The theft of cryptocurrencies remains one of the most profitable engines for cyber -and -a -north Korea groups has returned to the center of the scene. During the annual Bulletin virus (VB) conference, Eset Research presented new findings about Diseceptivedevelopment, also known as Contagious Interview, an actor who has perfected his methods to deceive freelance developers and appropriate his digital assets.

The report explains that this group, active at least since 2023, has evolved from the use of basic malware to the construction of more elaborate toolkits, although always with a common pattern: intensive use of social engineering. The main tactics consists in creating profiles of false recruiters on platforms such as LinkedIn, Upwork or Crypto Jobs List and offer fictitious job interviews to professionals in the cryptography and web3 sector.

“Individuals behind these activities sacrifice a high level of technical sophistication in exchange for a wide operational scale and highly creative social engineering.

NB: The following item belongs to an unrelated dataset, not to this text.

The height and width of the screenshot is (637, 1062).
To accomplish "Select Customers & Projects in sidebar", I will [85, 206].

Its malware is mostly simple, and yet they can deceive even objectives with solid technical knowledge,” explains Peter Kálnai, a researcher at ESET and co -author of the report.

The clickfix method and malware distribution

The deception is articulated in several phases. First, attackers attract victims with attractive job offers and seemingly legitimate selection processes. Once their interest is achieved, they are asked to participate in a technical test: a programming challenge that, in reality, includes fragments of troyanized code.

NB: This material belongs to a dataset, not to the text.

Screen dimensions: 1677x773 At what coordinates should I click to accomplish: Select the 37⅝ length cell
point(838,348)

The final step comes with the technique known as clickfix. After asking the candidates to participate in a video call, the page shows an alleged camera or microphone error and offers a “to solve” link. The candidate receives instructions to copy a command in the terminal of his computer, convinced that it is a minor adjustment. However, that command download and installs a malware that gives access to the system.

The theft of cryptocurrencies remains one of the most profitable engines for cyber -and -alamus groups and North Korea has returned to the center of the scene

The tools detected most frequently in these campaigns include infostealers such as Beavertail, Ottercookie and Weasersoretore, in addition to the InvisibleFerret modular rat, which allows you to maintain control of the machine at a distance. According to ESET, the group has also developed new kits, such as Tsunamikit, which even document the API of their command and control servers.

Connections with Lazarus and the labor dimension

The technical analysis does not remain in malicious loads. The report emphasizes that Diseceptivedevelopment maintains connections with Lazarus, the historic North Korean group behind some of the most lucrative cyberattacks of the last decade. The Backdoor Tropidor and the Rat Postnaptea share direct links in their code, which reinforces the collaboration hypothesis or, at least, of reuse of tools between groups.

But the most disturbing is the labor dimension of the scheme. ESET, based on intelligence data from open sources (OSINT), has identified the participation of North Korean IT workers looking for remote employment abroad for more than a five years. Their CVS and profile photos are usually manipulated with artificial intelligence and, in some cases, they get to use “face change in real time” during video call interviews.

The FBI had already warned of this phenomenon in 2017 and in several subsequent notices, warning that these fraudulent employees not only channel their salaries towards the Pyongyang regime, but also take advantage of their access to steal corporate information and extort companies.

Europe at the point of view

Although the United States has traditionally been the main objective, the latest ESET data shows a turn towards Europe. Countries such as France, Poland, Ukraine or Albania have become new focuses of interest to attackers, probably due to the growing adoption of Blockchain and Startup Web3 projects in the region.

The combination of social engineering techniques, simulated interviews and malicious software turns disappointment into a hybrid threat, capable of operating both in the field of cybercrime and that of labor fraud. “This scheme combines classical criminal operations, such as identity theft and synthetic identity fraud, with digital tools, which classifies it as much as a traditional crime as a cybercrime,” adds Kálnai.

Risks and recommendations

The risk not only affects independent developers. Companies that hire Freelance workers can also become indirect victims, by giving access to people who actually act as Proxy for the North Korean regime. The use of accounts committed to videoconferences and the practice of “proxy interviewing” even more raised the threat level.

To reduce exposure, ESET recommends that hiring teams rigorously verify the identity of the candidates, that developers execute any technical evidence in isolated environments and that social engineering education processes are reinforced within organizations. The key, they insist, is to assume that the human vector will continue to be the main objective of the attackers.

Alex Chen
Alex Chen

Alex Chen serves as the chief editor of Asia Tech Journal, bringing over a decade of experience in technology journalism. Previously writing for several globally renowned publications, Alex is celebrated for his insightful analyses and in-depth reporting on tech trends across Asia. Passionate about innovation, Alex specializes in the dynamic technology ecosystem of China and its global impacts.